- [TEXTAUSSCHNITT]:
Vielschichtig und spannend
Das Kind der LügenHelga Glasener hat uns hier einen sehr interessanten Krimi vorgelegt. Die Handlung spielt im Jahr 1929 und neben der Handlung kommen auch brisante Themen jener Zeit auch zu Tage. Dabei stellen wir fest, ...
Helga Glasener hat uns hier einen sehr interessanten Krimi vorgelegt. Die Handlung spielt im Jahr 1929 und neben der Handlung kommen auch brisante Themen jener Zeit auch zu Tage. Dabei stellen wir fest, es ist nichts Neues unter der Sonne: Gewalt gegen Frauen und Kindern und Tieren ist ja heute noch weit verbreitet. Es geschieht aber nicht mehr im öffentlichen Raum. Damals, 1929, wurde das absolut öffentlich ausgetragen: Ein auf brutale Art und Weise getöteter Hund, ein gepeitschtes Pferd, ein paar in aller Öffentlichkeit sexuell belästigte Frauen? Aber meine Herren, wer wird sich so echauffieren? War doch nur Spaß, die Herren Studiosi haben nur Kurzweil betrieben, alles ganz harmlos. Oder?
Im Nachhinein betrachtet frage ich mich, ob die Studenten zufällig da aufgetaucht sind? (ja, sie tauchen nämlich im weiteren Verlauf des Romans nicht mehr auf). Zuerst wird Signes Hund getötet, Kurz darauf wird Paulas Kollegin und Freundin lebensgefährlich verletzt, sie erliegt dann ihren Verletzungen. Der Leiter der Spurensicherung hat einen Unfall, weil an seinem Auto herum manipuliert wurde. Alles nur Zufälle? Oder auch falsche Spuren, so von der Autorin gelegt, um den Leser zum Raten und Spekulieren zu animieren.
Wo ich einige Fragen hätte: wieso können in Deutschland des Jahres 1929, im Jahr der
Weltwirtschaftskrise und des erstarkenden Faschismus zwei lesbische Frauen offen
miteinander leben und in der gleichen Behörde, sprich Kriminalamt arbeiten? Absolut
unerhört für die Zeit. Aber vielleicht waren die Menschen noch toleranter als vier Jahre
später?

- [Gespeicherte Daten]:
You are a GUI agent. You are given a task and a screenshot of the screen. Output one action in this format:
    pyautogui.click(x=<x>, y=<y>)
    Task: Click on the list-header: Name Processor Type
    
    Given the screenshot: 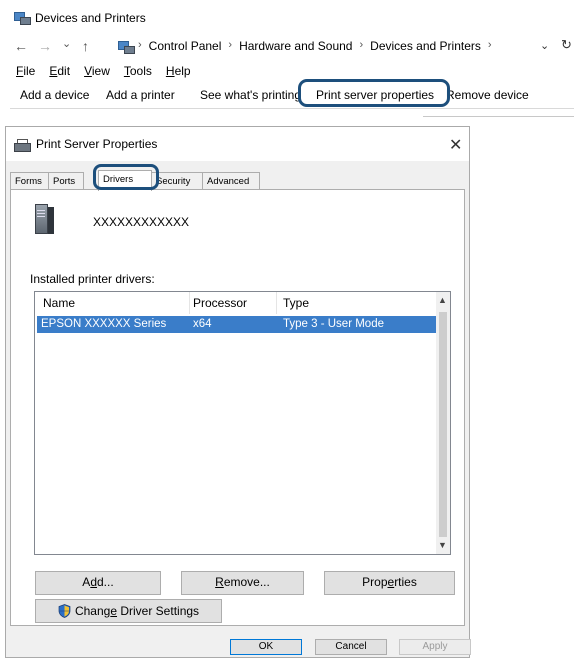 What is the action you would take?
    pyautogui.click(x=236, y=303)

- [VERSTÄNDNIS PRÜFEN]:
A - In welchem Jahr spielt die Handlung laut der Rezension?
B - Aktualisiere in der Rezension den Abschnitt von „Vielschichtig und spannend“ bis „wir fest, ...“, indem du „Krimi“ durch „Kriminalroman“ ersetzt.

- [LÖSUNGEN]:
A - Die Handlung spielt im Jahr 1929.

B -
Vielschichtig und spannend
Das Kind der LügenHelga Glasener hat uns hier einen sehr interessanten Kriminalroman vorgelegt. Die Handlung spielt im Jahr 1929 und neben der Handlung kommen auch brisante Themen jener Zeit auch zu Tage. Dabei stellen wir fest, ...